Invisible limits / makeshift structures | Petros Efstathiadis (GR)

Petros Efstathiadis (GR) | Solo Exhibition

Curation: Hercules Papaioannou

Gallery

Petros Efstathiadis (GR)

Petros Efstathiadis graduated from the University for the Creative Arts, Farnham and lives in his native country, Greece. He was awarded the prestigious Prix HSBC in 2018 and is currently presenting the solo show Gold Rush at the CAN Gallery, Athens. This year Efstathiadis also presented photographs, videos, and a site-specific installation in the exhibition The Presence of Absence, or the Catastrophe Theory at NiMAC, Nicosia, Cyprus, which had previously appeared at Izolyatsia, Kiev, Ukraine, in 2016. In 2017 he exhibited works at the Wallach Art Gallery, Columbia University, New York; Foto Forum Galerie, Bolzano, Italy; and Plovdiv Photography Festival, Bulgaria. In 2016 his work appeared in The Equilibrists project, curated by the New Museum of New York, at the Benaki Museum, Athens. He has also participated in shows at the Serlachius Museum, Finland; Circulation(s) Photography Festival, Paris; and Athens Photo Festival, Xippas Gallery, and House of Cyprus, all in Athens. His work has been published in Wallpaper*, Monocle, the Guardian, and Jeu de Paume. Efstathiadis won the grand prize at the Hyères Festival in 2013.

Information
Parallel programme of 53rd Dimitria Festival 2018

INVISIBLE LIMITS / MAKESHIFT STRUCTURES

Contemporary photography has oſten established works which seem to converse with the directorial meticulousness on the film set and the surgical precision of advertising signification, in a clinical way that oſten yielded an aura of control. The constructed photographs of Petros Efstathiadis constitute a conscious discordance in this context. Using his personal experience as a fertile raw material, he returns regularly to his village, in the prefecture of Pella, in order to set up works already conceptualised and worked on on paper, rendering his birthplace the field of his artistic practice. The ephemeral, seemingly casual, installations made with commonplace materials refer to a vaguely Greek, perhaps more broadly Balkan, countryside whose inhabitants oſten come up with solutions with everything available, still exploiting manual dexterity, while retaining a partial self-sufficiency, already vanished in the post-industrial world of the tertiary sector. Some works, though, such as the Interception corner, billboard ή bottom of the pool, focus cleverly on aspects of the urban phenomenon, suggesting that there can be no airtight sealed pockets of urbanity in the internet communication era.

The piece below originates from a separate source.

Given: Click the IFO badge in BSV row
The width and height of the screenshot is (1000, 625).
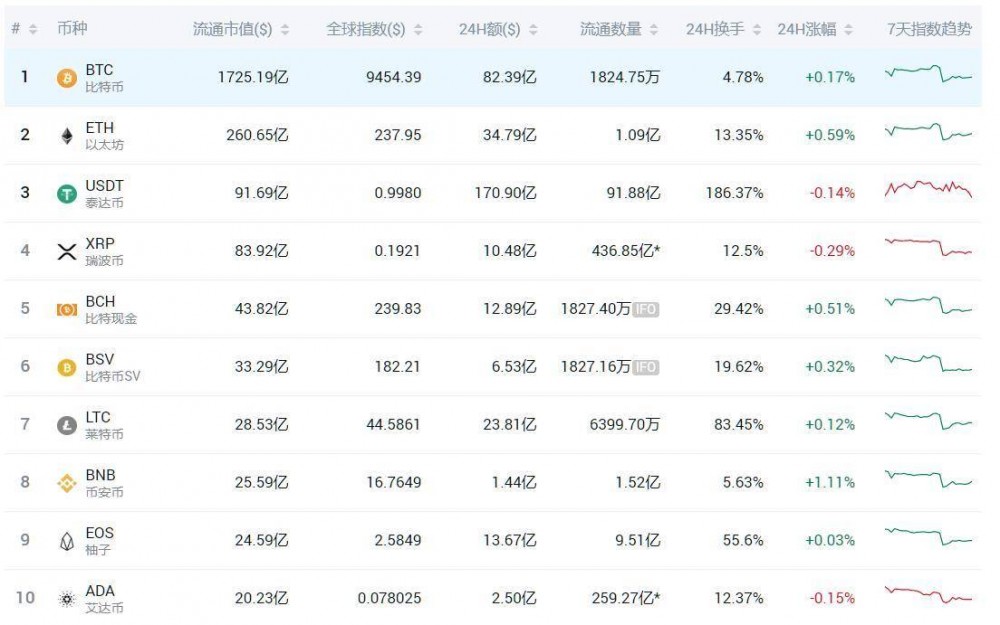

Efstathiadis' photographs feature an intimate as well as indefinable image of a village, with a discernible patina of time gone by. In some, villagers pose in front of a translucent greenhouse nylon ply, in an imaginative transfer of the studio's privacy to a place of public view and a parallel depiction of the photographic act itself. Something latently political lies underneath this consistent –within a decade–renegotiation of the countryside’s vernacular: a series of works converses with the prison condition, another depicts makeshiſt bombs, while a third one satirises the timeless and increasing zeal of wealth hunting. A reaction seems to be looking for a virtual detonation, critically engaging the art of photography. The idiosyncratic arte povera of Efstathiadis directly opposes the contemporary tradition of directed and staged photography, the glamour of elegant sophistication, the methodology of capturing desires hidden or non-existent. The heterogeneous, consciously unpredictable, materials that he uses in many of his photographs intensify the makeshiſt constructions and undermine their presumed functionality. In his photographs, the made-up theme combines with the natural background in a fascinating way, the bulk reality meets the artifact, and everyday space is reworked temporarily into a field of artistic action, welcoming an unexpected narrowing down of the boundaries between them.

Efstathiadis' works seem to balance on the invisible, ever-expanding, boundary between the artificiality and the complexity of metropolitan life, and the shrinking naturalness and authenticity of the countryside. They thus criticise the urban spirit that infiltrates the collective imaginary, not necessarily as a place but as a way of life, as an incessant consumption mechanism. They also propose, sometimes with bitter humour, clear simplicity as a deeper substance of art and life, which we incomprehensibly insist on ignoring.